• _SOURCE EXCERPT_:
>> START
Marawi City Mayor Majul Gandamra said the government hurriedly signed the lease agreements with the landowners during an emergency, resulting from the five-month fighting between government forces and the Daesh-inspired Maute Group five years ago.
“We needed land for the internally displaced quickly. It was not easy to buy land,” Gandamra said.
He said when the government entered into agreements with the landowners in 2017, officials did not foresee the Marawi housing program being slowed down.
“When we entered into agreements with the landowners, the problem of housing for the internally displaced people was expected to be solved within five years. We did not expect it to last this long,” he said.
The National Housing Authority (NHA) and other government agencies are negotiating with the landowners for extensions, he said.
Some 4,000 families living in temporary shelters in these villages would face eviction unless the government and landowners forge new agreements again.
Gandamra said the land lease agreements covered 20 hectares in Barangay Sagonsongan, 20 hectares in Barangay Boganga, five hectares in Barangay Dulay, and three hectares in Barangay Patani.
All the agreements have five-year tenures, which would end next month up to the first quarter of next year.
“Those in Barangay Sagonsongan would be the first to be affected. Around 1,300 families in all,” Gandamra said.
>> END
• _STORED DATA_:
>> START
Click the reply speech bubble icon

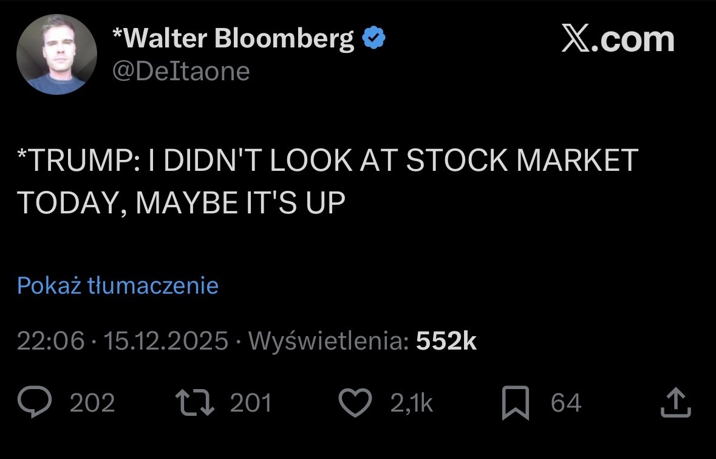36,404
>> END
• _EXERCISE INSTRUCTIONS_: According to the excerpt about the Marawi land leases, about how many families in Barangay Sagonsongan would be the first to be affected?

• _CORRECT RESPONSE_: Around 1,300 families.